Interprèter n'est pas traduire

Que font les interprètes derrière la vitre de leur cabine ? Quelles sont les aptitudes et compétences de ces passeurs de sens, qui permettent aux interlocuteurs et publics de cultures et de langues différentes de se comprendre ?

L’activité de l’interprète  se déroule oralement et dans un contexte spécifique où il transpose un message exprimé dans une langue vers une autre. Le terme de « traduction » désigne l’activité qui consiste à transposer un texte écrit d’une langue dans une autre. L’activité de l’interprète, elle, se déroule oralement et dans un contexte spécifique. Dans les deux cas, il ne s’agit pas d’un transcodage de mots d’une langue dans une autre, et dans les deux cas, le travail intellectuel requis présente des similitudes. Néanmoins, l’interprétation présente quelques différences notables avec la traduction.

L’oralité

L’interprétation repose sur l’oralité, tandis que la traduction porte sur l’écrit. De ce fait, l’interprétation emprunte des canaux linguistiques spécifiques : les propos de l’orateur sont tenus oralement, passent par la voix et la prosodie, utilisent également la rhétorique, la gestuelle et l’intonation.

Les contraintes temporelles

L’interprétation se déroule en temps réel (simultanée) ou quasi réel (consécutive). L’interprète n’a donc matériellement pas le loisir de recourir aux sources documentaires qu’utilisent les traducteurs dans leur travail. Le rôle de la préparation avant chaque mission est donc d’autant plus essentiel pour l’interprète.

Autre contrainte temporelle : le rythme intense imposé à l’interprète pour réceptionner l’information, la comprendre, la gérer et la restituer.
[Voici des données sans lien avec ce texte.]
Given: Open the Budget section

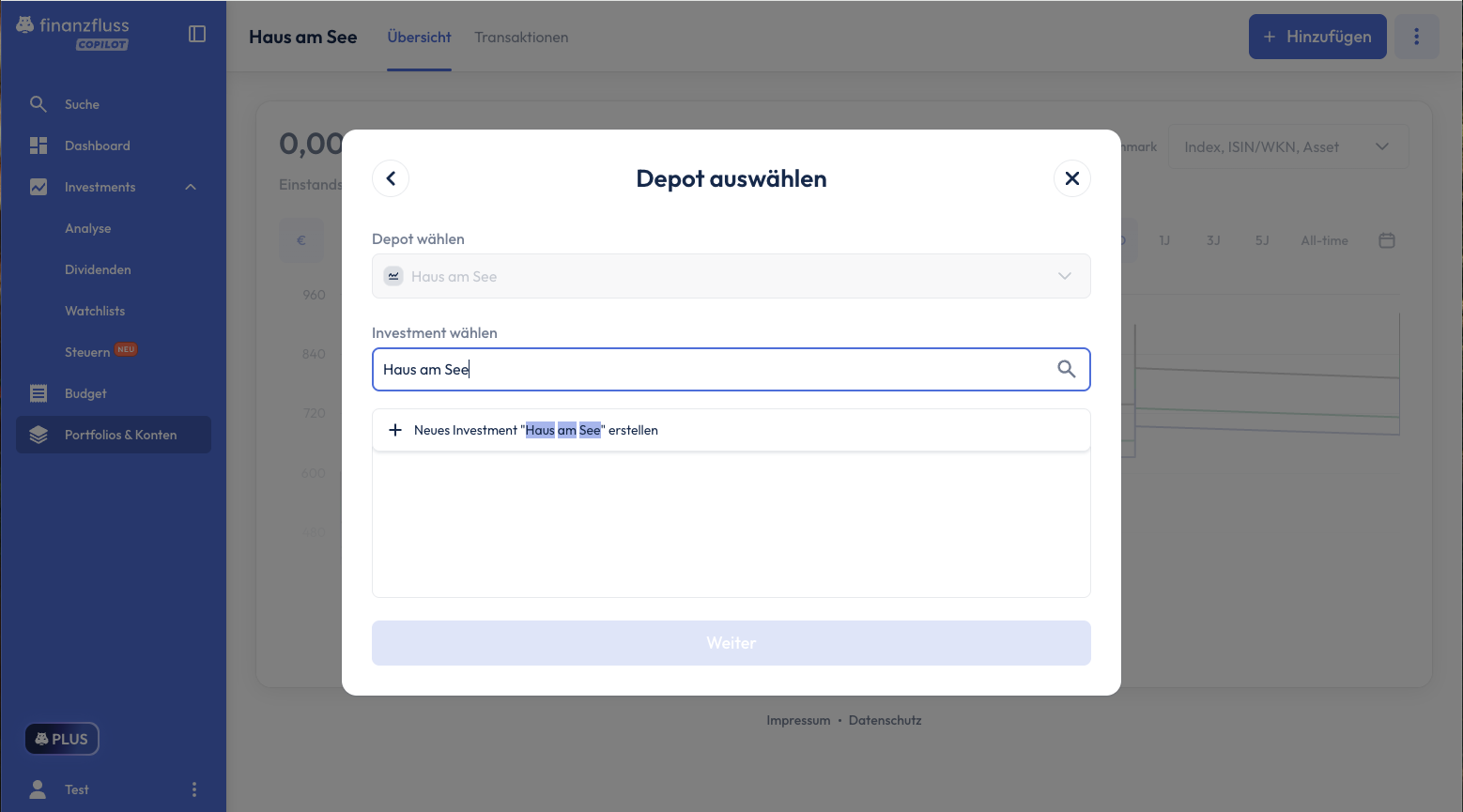Looking at the screenshot, I should 85,393.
Un traducteur peut traduire 2000 à 3000 mots par jour, tandis qu’un interprète est tenu de suivre un rythme de quelque 150 mots par minute…
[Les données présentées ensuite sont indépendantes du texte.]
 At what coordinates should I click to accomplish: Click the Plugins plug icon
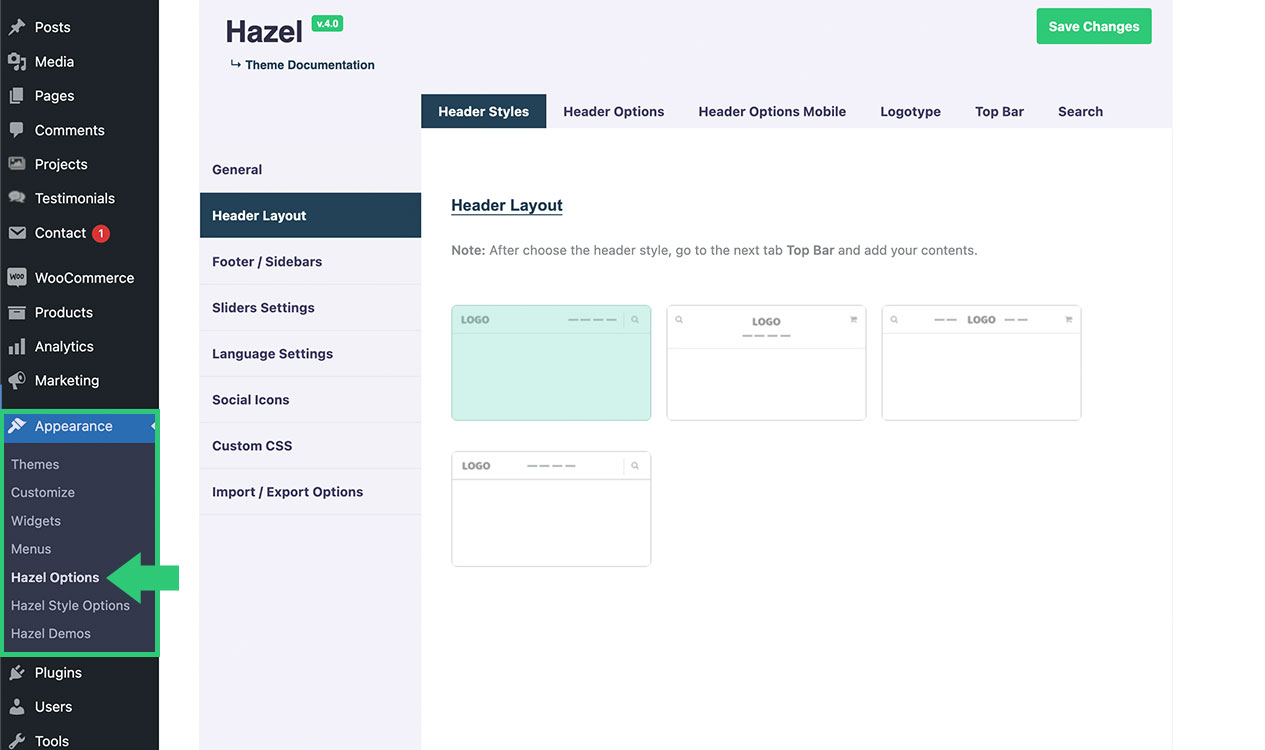pos(17,673)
La situation de communication

En interprétation, l’acte de communication est immédiat, et suppose donc l’interaction entre orateurs, délégués et interprètes. La traduction, elle, présente toujours un décalage entre la production par l’auteur, en amont, et la réception par les lecteurs, en aval.
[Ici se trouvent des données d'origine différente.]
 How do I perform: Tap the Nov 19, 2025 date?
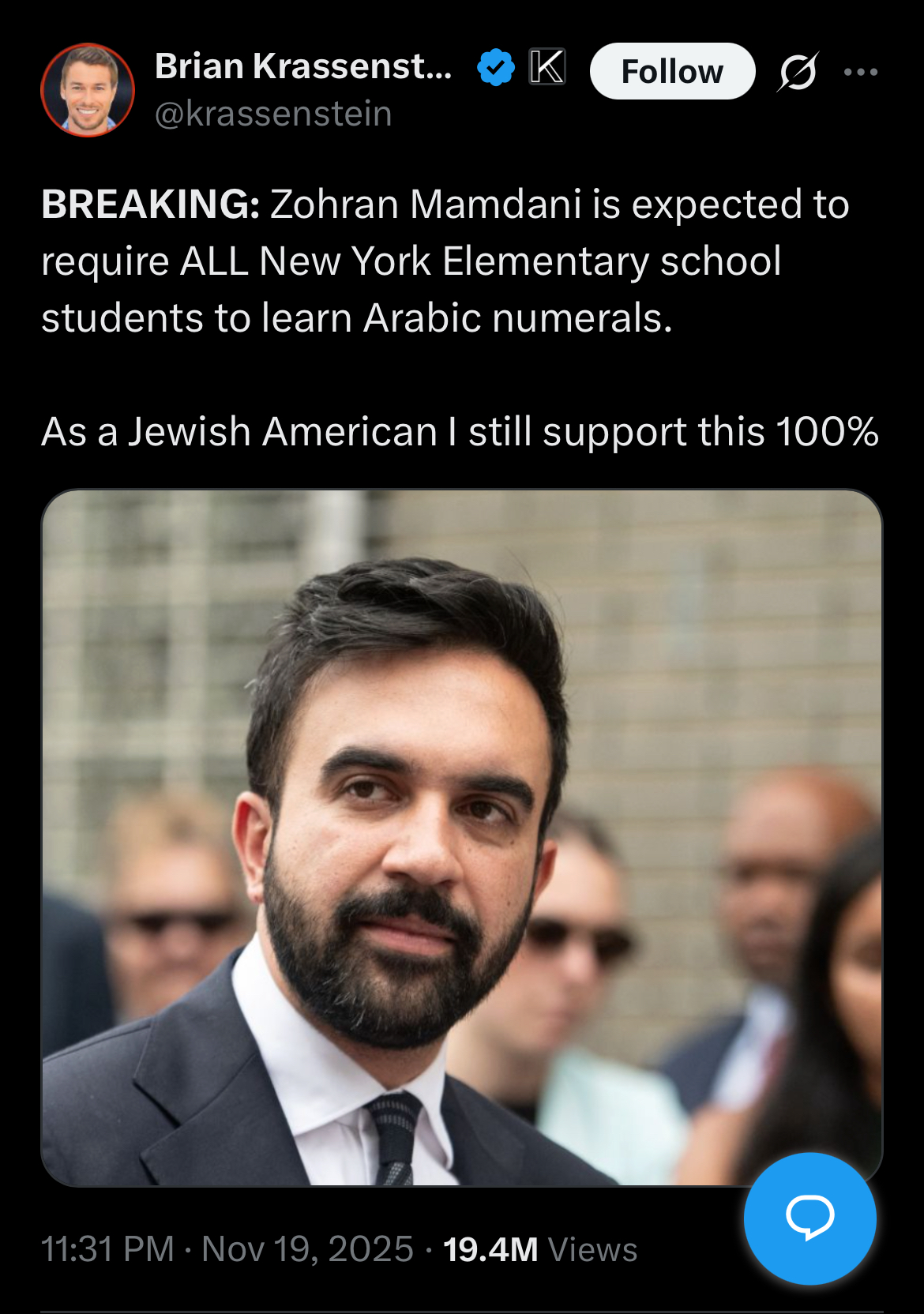[x=307, y=1249]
Par ailleurs, le travail des traducteurs implique souvent un tête-à-tête prolongé avec le texte, tandis que les interprètes, qui travaillent en équipes et dans une réunion précise, sont confrontés à des individus qui s’expriment et communiquent dans l’instant.

L’interprétation n’est donc pas un métier de langues, mais bien un métier d’information et de communication.